The video in the embodiment of the application can be applied to not only the video playing program of the match type, but also any application scene capable of presenting the video, for example, the video can be applied to some job-seeking programs, some relatives, entertainment programs of multi-party confrontation, and the like. The embodiment of the present application takes the application of the video to the soccer video playing program as an example, but is not limited to this.

In the embodiment of the application, the server W processes the video data uploaded by the user side and the corresponding barrage data to generate a mask file, and the mask file can be sent to each viewing end (i.e., the stream pulling end) by the server W, and each viewing end plays the video information, the mask frame data segment, and the barrage information. Referring to fig. 1, fig. 1 is a system architecture diagram for reading a mask file according to an embodiment of the present application. As shown in fig. 1, a user a, a user B, and a user C view video data, which is processed by a server W and is not displayed in a main area of a video, through a wireless network, and both a user D and a user E view video data, which is processed by the server W and is not displayed in the main area of the video, through a wired network. Only one server W is shown here, and the application scenario here may also include multiple servers in communication with each other. The server W may be a cloud server or a local server. In the embodiment of the present application, the server W is placed on the cloud side. If the server W processes the certain recorded live video data and the bullet screen information, the processed video data is forwarded to the user A, the user B, the user C, the user D and the user E.

The invention provides a mask file for solving the defect that viewing is influenced by too many bullet screens in the prior art. Referring to fig. 2, which is a structure of a mask file according to a preferred embodiment of the present invention, it can be seen that the mask file provided in the present embodiment is described.

The mask file structure (as shown in FIG. 2) may include: at least one mask frame data segment, an identification unit and an index unit (i.e., a location frame list); wherein:

the mask frame data section is composed of at least one mask frame data which is arranged according to a preset time length and the time sequence of a timestamp of the mask frame.

The mask frame data may include the width, height, time stamp (i.e., time stamp of the frame image of the original video) and frame data of the mask frame.

Each mask frame data segment contains several successive mask frame data, which are arranged closely from large to small in terms of their pts _ time _ ms, depending on the coding format (i.e., codec _ id value) in the identification unit. For example:

|mask frames sorted by pts_time_ms,optionally compressed|

|......|

|mask frames sorted by pts_time_ms,optionally compressed|

when codec _ id =0x0 (bitstream) mask coding is employed, a series of mask frames are closely arranged from small to large in terms of their pts _ time _ ms, and then compressed into a mask frame data segment using the gzip compression algorithm. The mask frame data consists of: frame width + frame height + frame PTS + frame data, and the format of the mask frame data is as follows:

wherein, width represents the width of the frame, occupies 2 bytes, network sequence, unsigned integer; height represents the height of a frame, occupies 2 bytes, has a network sequence and is in unsigned integer; pts _ time _ ms represents the pts time of the frame, occupies 8 bytes, and has network sequence, unsigned integer and unit ms; the data represents the binary data of the frame, occupies (width height)/8 bytes, each bit represents a pixel point, and the width is stored preferentially.

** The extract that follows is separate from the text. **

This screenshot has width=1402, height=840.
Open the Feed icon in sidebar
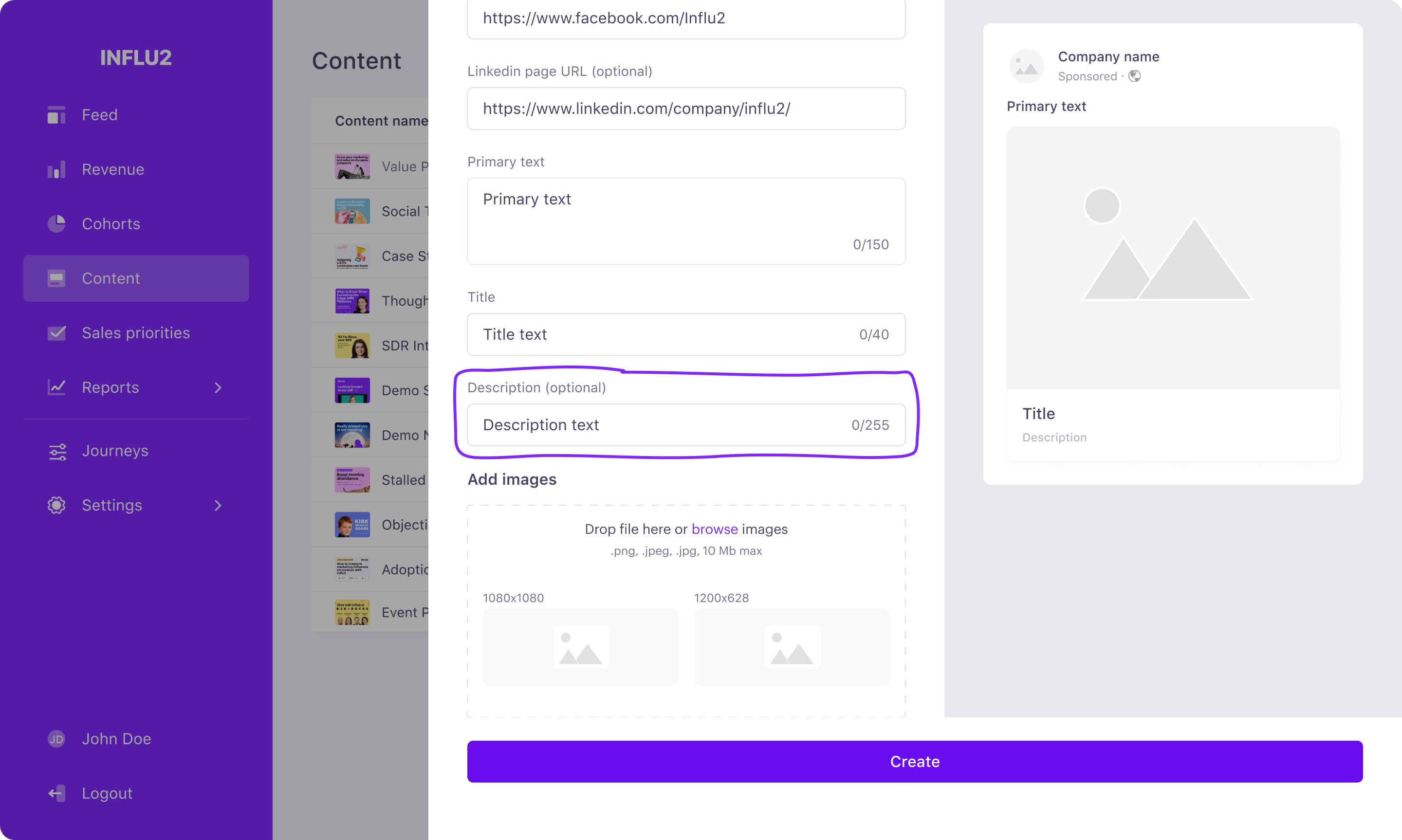[56, 115]
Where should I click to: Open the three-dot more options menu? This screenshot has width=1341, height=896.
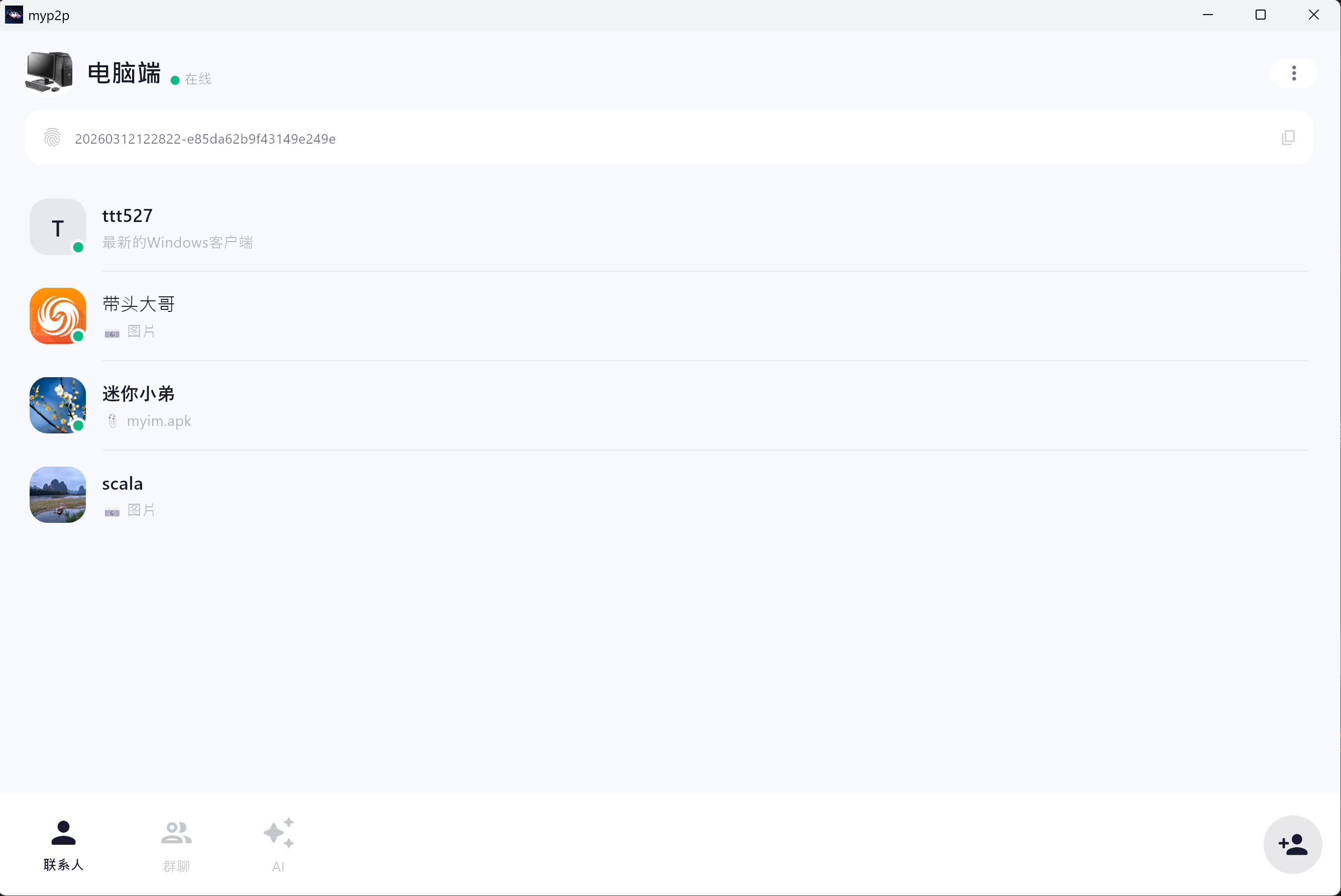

When codec _ id =0x1 (svg) mask coding is adopted, a series of mask frame data are closely arranged from small to large according to pts _ time _ ms thereof without compression. The mask frame data consists of: frame data length + frame PTS + frame data, and the format of mask frame data is as follows:

|4bytes|8bytes|data_size bytes|

|data_size|pts_time_ms|data|

wherein, data _ size represents the length of frame data, occupies 4 bytes, network sequence, unsigned integer, the length of frame data does not contain data _ size field and pts _ time _ ms field itself; the pts _ time _ ms represents the pts time of the frame data (from which original image frame the mask frame is taken, i.e. the timestamp corresponding to the frame image of the original video), and occupies 8 bytes, network order, unsigned integer, unit ms; data represents the binary data of the frame, occupying the data _ size byte, svg format.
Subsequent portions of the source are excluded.